What you should do =>
Repeat everything from the start of the items down to and including the line containing "(x=340, y=105)", leaving the pictures out.

═══ Exercise materials ═══

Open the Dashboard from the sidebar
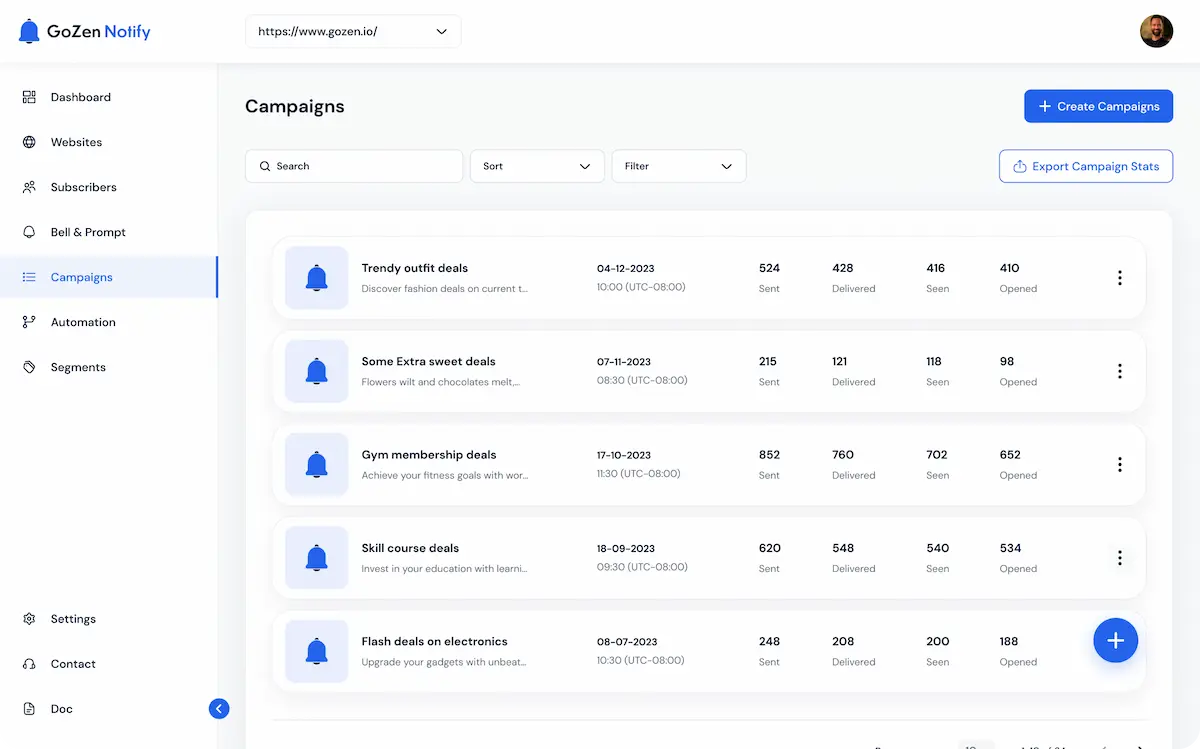(80, 96)
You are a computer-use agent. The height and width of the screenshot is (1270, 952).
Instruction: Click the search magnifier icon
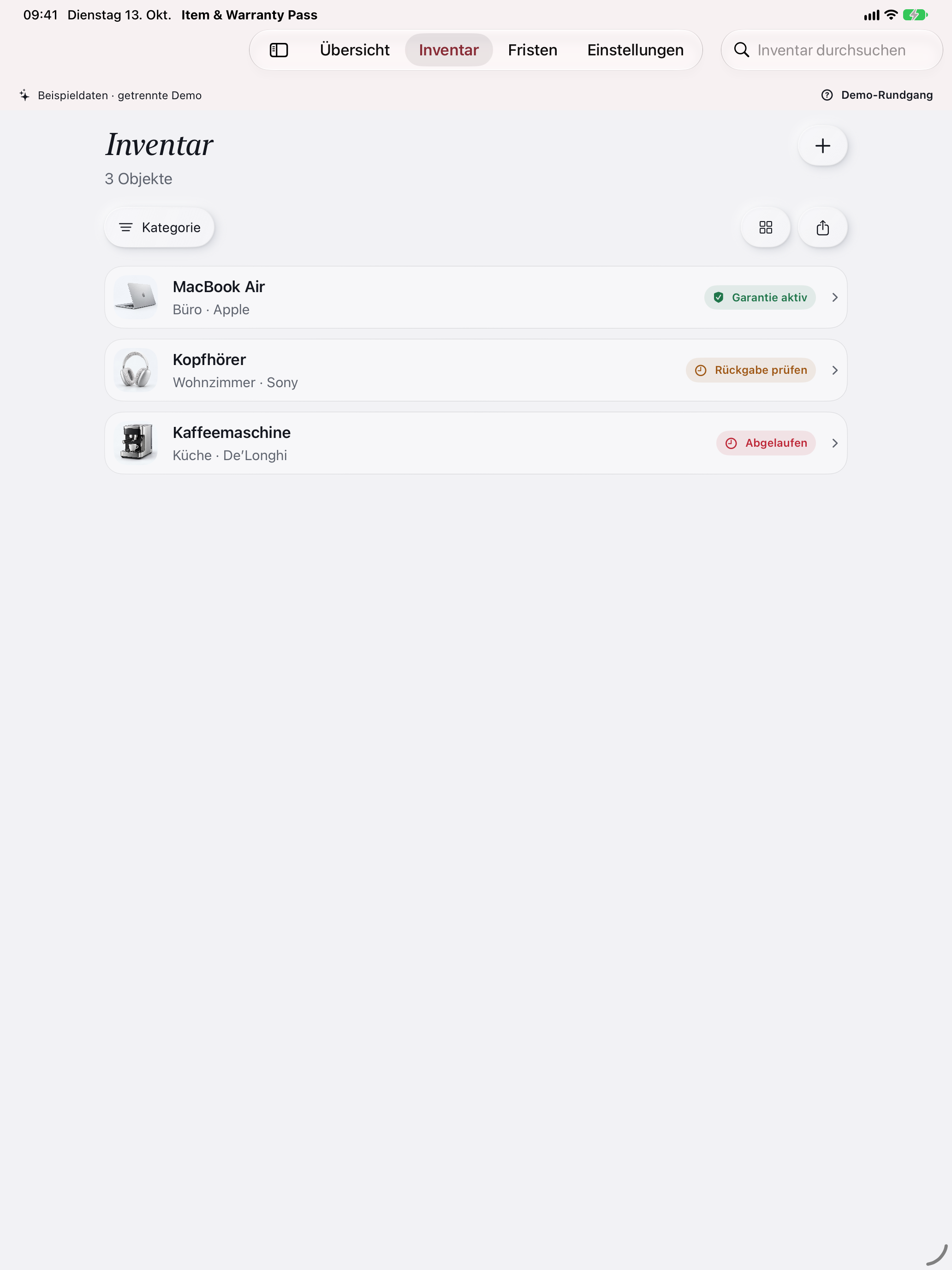(x=741, y=50)
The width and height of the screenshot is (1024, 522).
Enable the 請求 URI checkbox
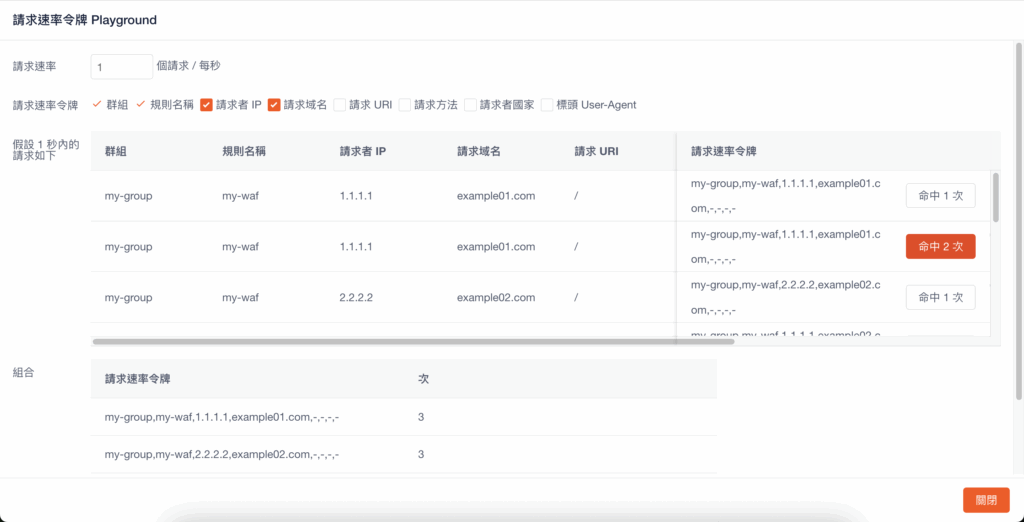(x=340, y=105)
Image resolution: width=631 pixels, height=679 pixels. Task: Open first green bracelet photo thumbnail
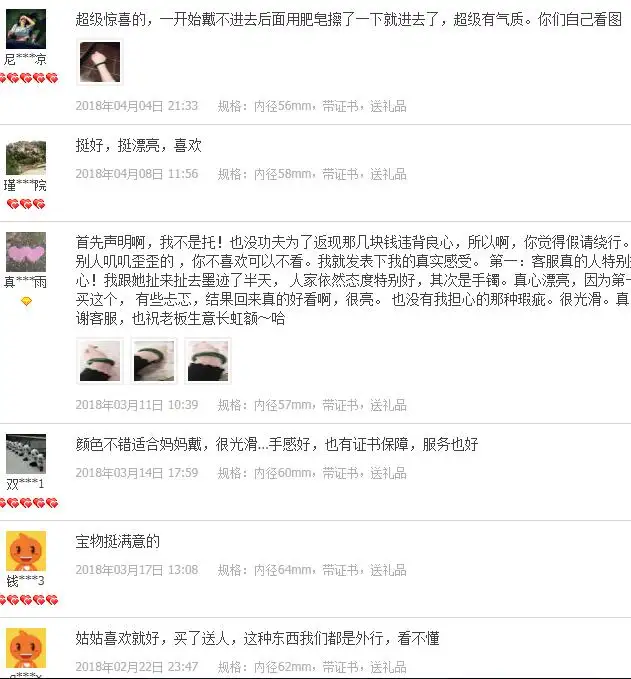click(100, 361)
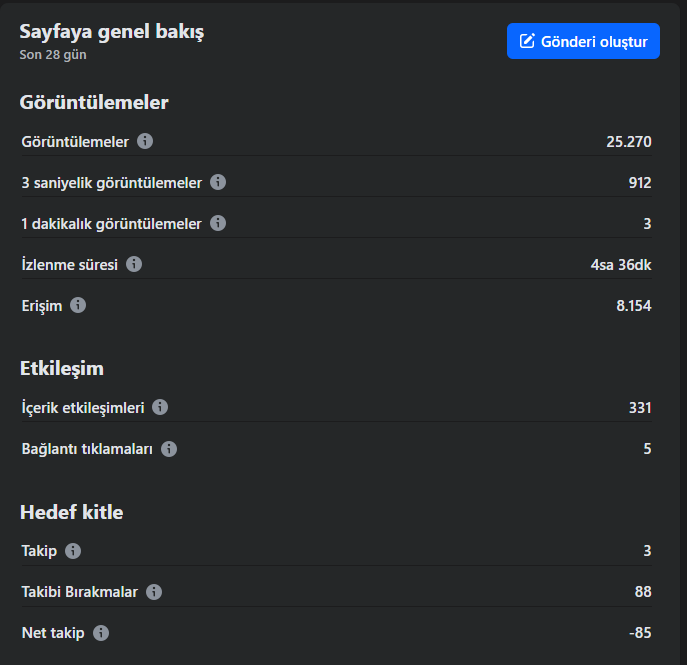Viewport: 687px width, 665px height.
Task: Show info for 3 saniyelik görüntülemeler
Action: point(218,182)
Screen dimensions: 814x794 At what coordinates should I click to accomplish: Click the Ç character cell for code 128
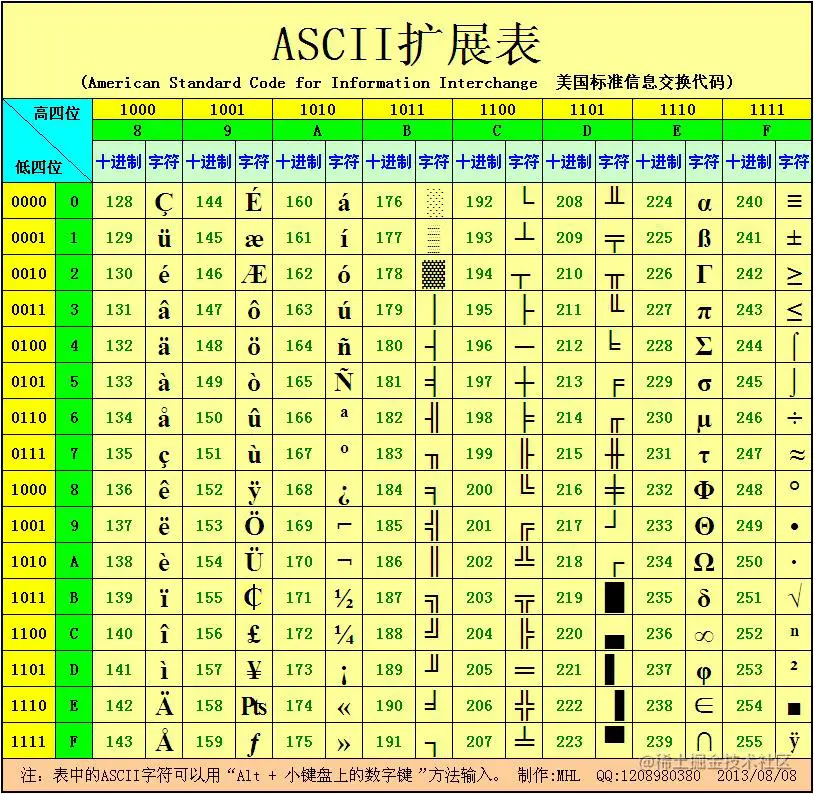(x=164, y=201)
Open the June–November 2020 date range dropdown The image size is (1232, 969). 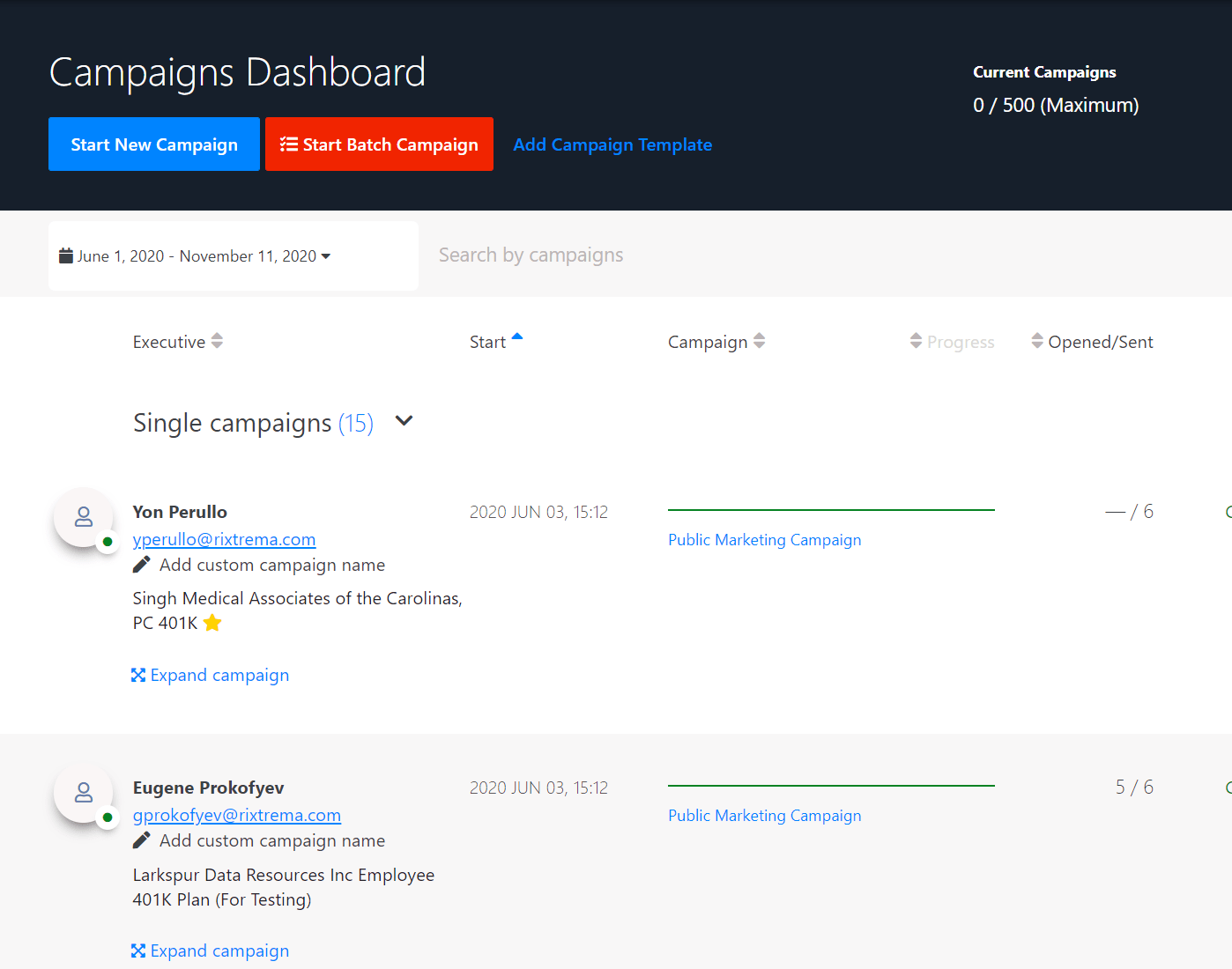pos(196,256)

═══

Full solution =>
Open the Dashboard from the sidebar
(80, 96)
You are a computer-use agent. The height and width of the screenshot is (1270, 952).
Instruction: Click the search magnifier icon
(x=741, y=50)
The width and height of the screenshot is (1024, 522).
Enable the 請求 URI checkbox
(x=340, y=105)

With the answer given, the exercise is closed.